Plans to start power exports from Finland to Russia could be delayed for several years due to unresolved differences in market rules, the head of Finnish grid operator Fingrid said.
Finland is a part of the Nordic power market where producers get paid only for electricity, while in Russia they also get capacity payments on top, giving them incentive to invest in new generating capacity.
"I don't see [power exports to Russia] happening next year, maybe only in five years," Jukka Ruusunen, Fingrid's President and CEO, said on the sidelines of the Baltic Energy Summit in Helsinki on Thursday.
Fingrid has said exports to Russia could start at earliest in 2014, after successfully testing a cross-border line to send up to 350-megawatt power to the east.
Ruusunen said export capacity could be increased to 500 megawatts in future, but no trade was possible without the harmonization of market rules.
"This is a lesson to Europe what can happen with power flows if you introduce capacity payments. They could disturb or even stop the flows, like in case with Russia exports," he said.

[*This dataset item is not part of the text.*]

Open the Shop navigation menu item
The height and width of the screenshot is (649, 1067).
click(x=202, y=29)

Britain has already decided to introduce capacity payments, and Germany, which trades power with the Nordic market, is considering such a move in order to have gas-fired capacity available to provide a backup to volatile renewables.
Currently Russia only exports power to Finland through the transmission lines with a combined capacity of 1,300 megawatts but its exports fell sharply after capacity payments were introduced.

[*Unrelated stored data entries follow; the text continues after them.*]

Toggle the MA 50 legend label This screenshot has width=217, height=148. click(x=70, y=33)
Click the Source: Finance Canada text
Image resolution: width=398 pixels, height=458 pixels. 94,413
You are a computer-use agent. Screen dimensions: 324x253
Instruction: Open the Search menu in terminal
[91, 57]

While wholesale Russian spot prices are lower than in the Nordics, the price for exports during the peak hours, when capacity payments are applied, could double.
Meanwhile, exporters from the Nordic market are not entitled to capacity payments in Russia, reducing incentives to trade.
A Finish subsidiary of Russia's power export monopoly Inter RAO said it was ready to start exporting power from Finland to Russia if capacities were available next year.
"We are prepared to do that, but it would not be very profitable to sell for many hours," Marja Rasi-Kurronen at RAO Nordic Oy, said.
Officials at Fingrid also said power exports to Russia were now less likely as Moscow decided to freeze tariffs on state-regulated services including gas and electricity in 2014, keeping the existing spot power price low.